彫像の台座を探索する中、俺はほんの少し、長さにして1ミリもない程の少し浮き上がっている部分を見つけた。遙に目で合図を送り、力を合わせてその浮き上がった部分を持ち上げた。すると、台座の下からひときわ古びた本が2冊現れた。その本は世界中の闇を吸い込んだかのような暗さを放ち、不気味なまでに静かに存在感を漂わせていた。
 
「これが時の本だ!」悪魔の声が響いた。
俺たちは興奮を抑えきれず、本を手に取る。
 
「2冊ということはこれで全ての文字がそろう!」
本の表紙には、文字が刻まれている。
一つは「黒き時の本」もう一つは「白き時の本」だ。喜びを胸に抱きながら、俺たちは時の本を開いた。その瞬間、周囲に奇妙な光が満ち、広大なる知識と叡智が彼らを包み込んだ。
 
時の本の頁がパラパラとめくられ、そこには今までに見たこともない呪文が浮かび上がった。それは彼らが求めていた文字だった。

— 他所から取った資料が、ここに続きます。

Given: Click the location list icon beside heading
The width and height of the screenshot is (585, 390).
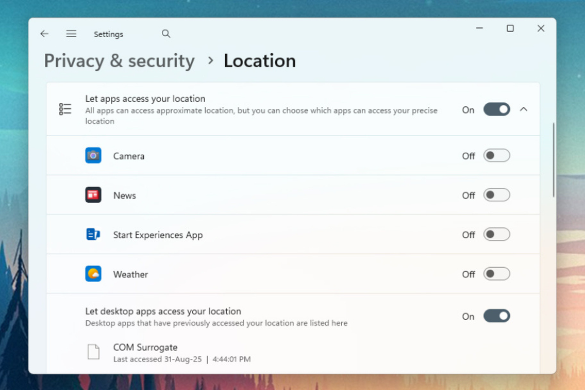Looking at the screenshot, I should [65, 109].
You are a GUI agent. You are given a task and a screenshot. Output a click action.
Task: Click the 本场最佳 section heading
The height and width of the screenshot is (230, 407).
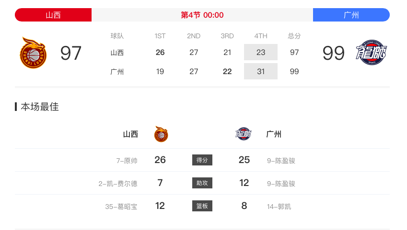(40, 107)

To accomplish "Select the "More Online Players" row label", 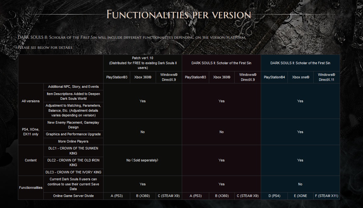I will point(73,142).
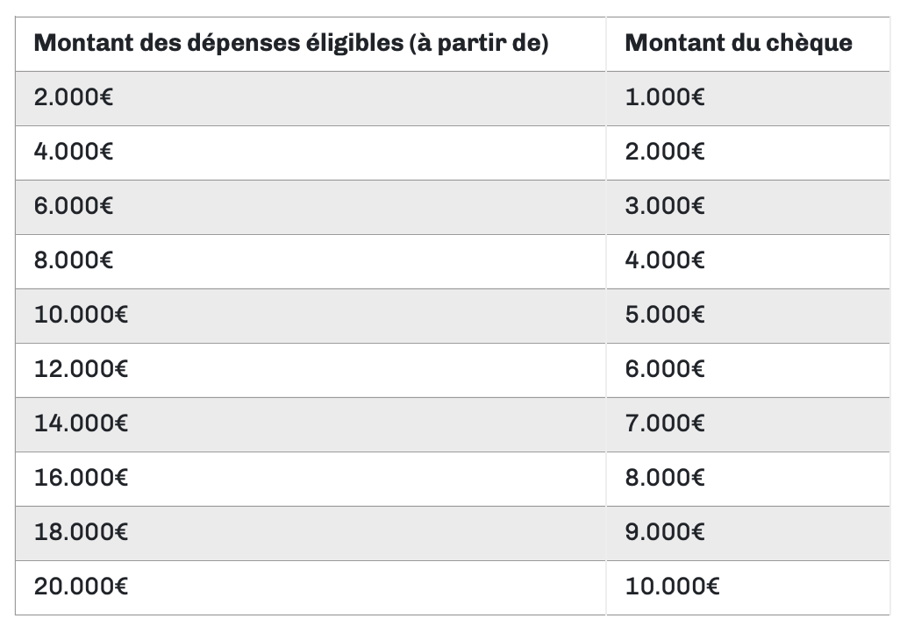Select the 10.000€ cheque amount cell
This screenshot has width=914, height=633.
[672, 587]
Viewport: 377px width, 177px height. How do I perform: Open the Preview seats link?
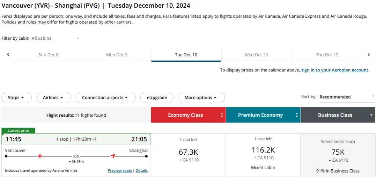(120, 171)
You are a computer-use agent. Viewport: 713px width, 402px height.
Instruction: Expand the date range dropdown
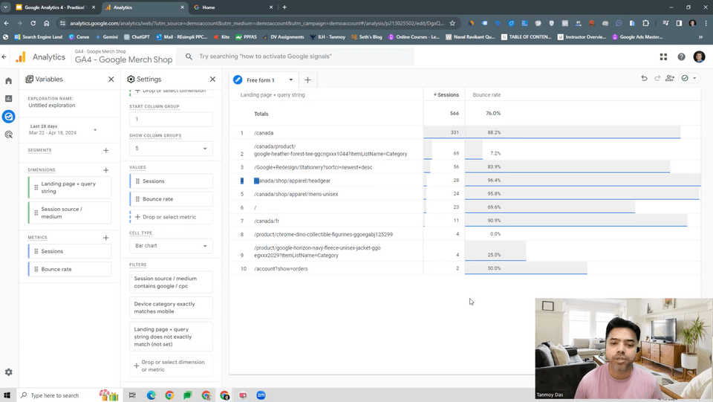pos(95,130)
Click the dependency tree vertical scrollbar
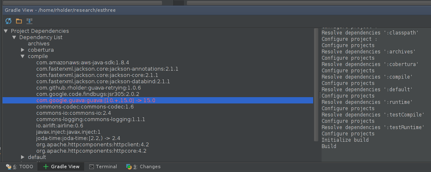Image resolution: width=431 pixels, height=172 pixels. 316,85
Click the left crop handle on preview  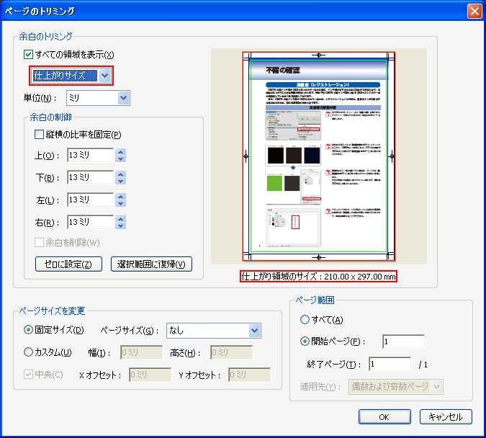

俺の本からはカタカナの「ナ」が、遙の本からはカタカナの「レ」だ。これで全ての文字がそろった。二人は互いに手を取り合い、文字に触れた。すると、文字が浮かび上がり、大きなパズルのような形に変化した。俺たちはガッツポーズをした。「これで最後の試練に挑めるな」遙が言った。
 
「そうだ。この呪文を使って、元の世界に戻るんだ!」俺は力強く答えた。